Ya ya ya, your father’s a Communist! The girls at my school in Melbourne in the late 1940s liked to taunt the oddballs in their midst; other targets were orphans (Ya ya ya, your father died in the war!) and Jews. My father was not in fact a Communist, he was an independent, a maverick who ran the Australian Council for Civil Liberties as a front organisation for himself, I thought, though others said for the Communists. It might have been easier for us if he had been a Party member, since that would have provided ready-made comrades and perhaps even an income, which in my father’s unemployed state was notably lacking. I asked him early on (though without getting a serious answer) why we didn’t move to Russia, if, as he seemed to think, things were better there.

My father described himself as a socialist, but I could never find out exactly what socialism meant. On the basis of my school experience, not to mention my experience at home, the idea that people could live happily and co-operatively together under socialism, or under any circumstances, seemed absurd: people either enjoyed causing each other pain, as at school, or couldn’t help it, as at home. Still, for all my scepticism about socialism, I felt bound to join the struggle, if only to preserve personal honour, so I challenged my tormenters to serial single combat at playtime in a distant corner of the hockey field. I was small so I probably lost, though this is not part of the memory. It was hard to decide just what I was fighting for. According to my father’s rules, there was no shame in being a Communist, though he happened not to be. What was shameful was to deny being a Communist, even if you weren’t one, in order to get off the hook. This, at any rate, was my deduction from our Australian equivalent of the McCarthy hearings, the Royal Commission on Espionage of 1954, at which my father naturally testified. But at school, denial wouldn’t have got you off the hook anyway.

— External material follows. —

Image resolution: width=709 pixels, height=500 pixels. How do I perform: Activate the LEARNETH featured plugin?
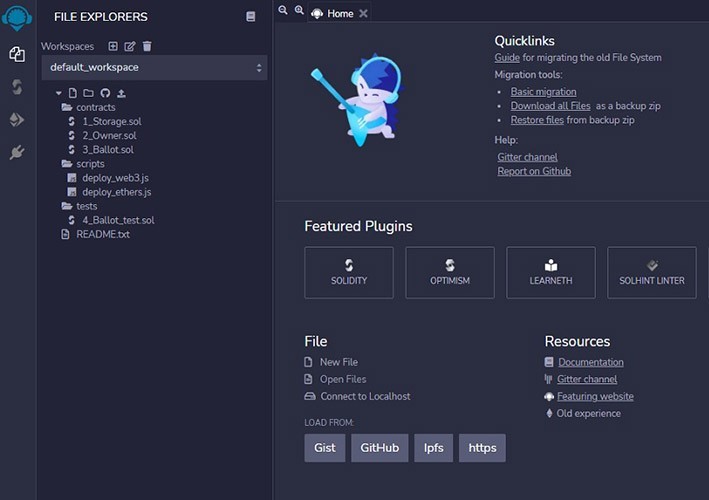(551, 273)
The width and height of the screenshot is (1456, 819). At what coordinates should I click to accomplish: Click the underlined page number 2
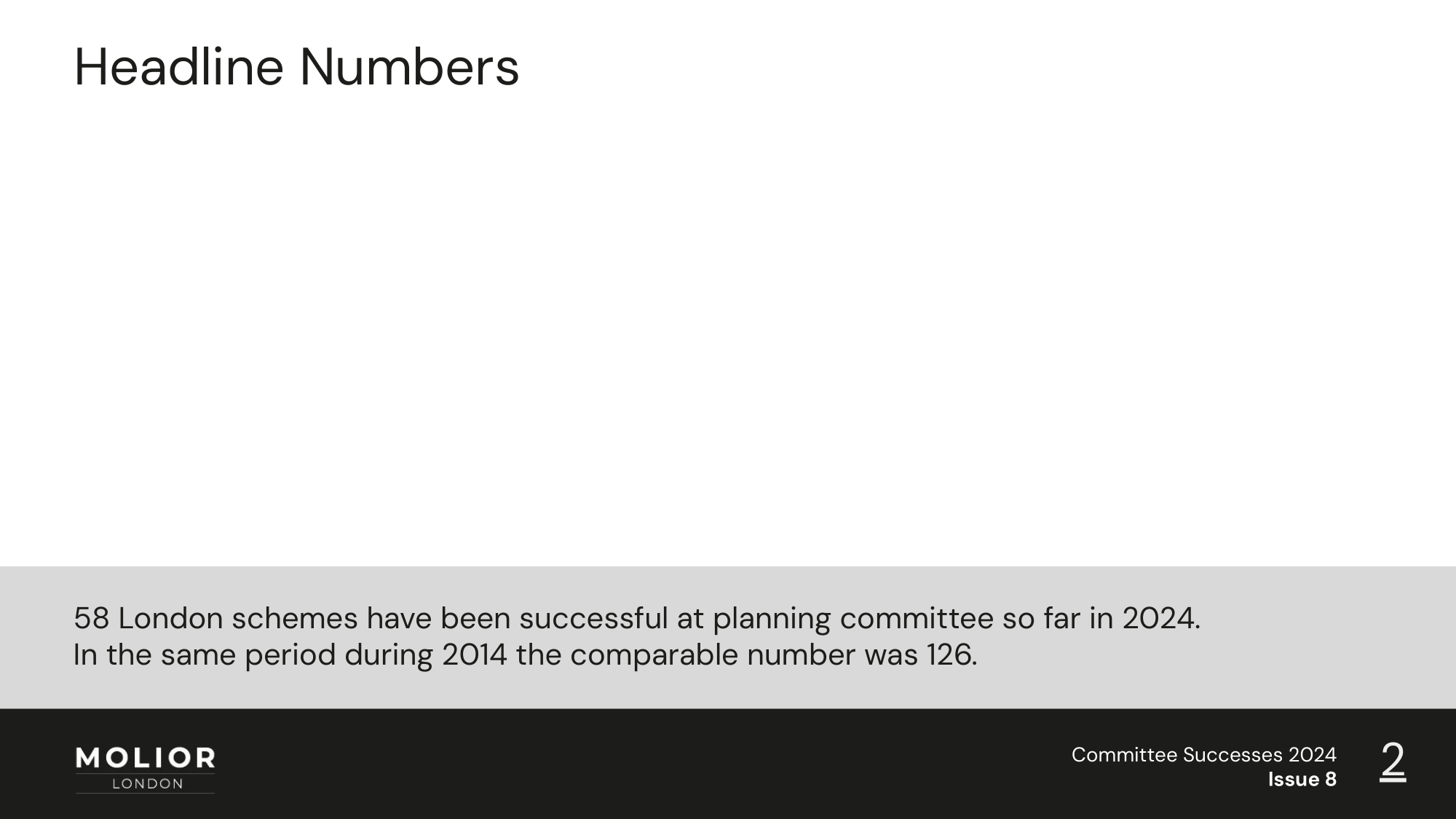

As well as being a socialist, my father was a democrat, an allegiance he proclaimed in the title of his newsletter, the Australian Democrat. But he warned me early on about democracy. ‘The majority is always wrong’ was one of his maxims for a growing child; and I could see that it must be true, as we were always in the minority. Unless we were wrong ourselves, of course. This was a possibility my father alerted me to with another of his sayings: ‘Daddy is always right, except when he is wrong.’ My father was a witty man, especially when sober, a skilled writer of satirical light verse, and a raconteur, whose stories I would sometimes spoil as a child by asking, after the punchline: ‘And then what happened?’ I thought of him as a Shavian iconoclast and was surprised, when I went to university, to hear him described as a Marxist. The red-bound volumes of Shaw’s Plays Pleasant and Plays Unpleasant, with their breezy polemical introductions, were great favourites of his and mine, along with The Way of All Flesh and other satirical classics; we were also very fond of G.K. Chesterton. Lenin’s Works, bound in orange, were on our shelves, chosen by my father as a university prize to cock a snook at the prize committee, but I never saw him consult them.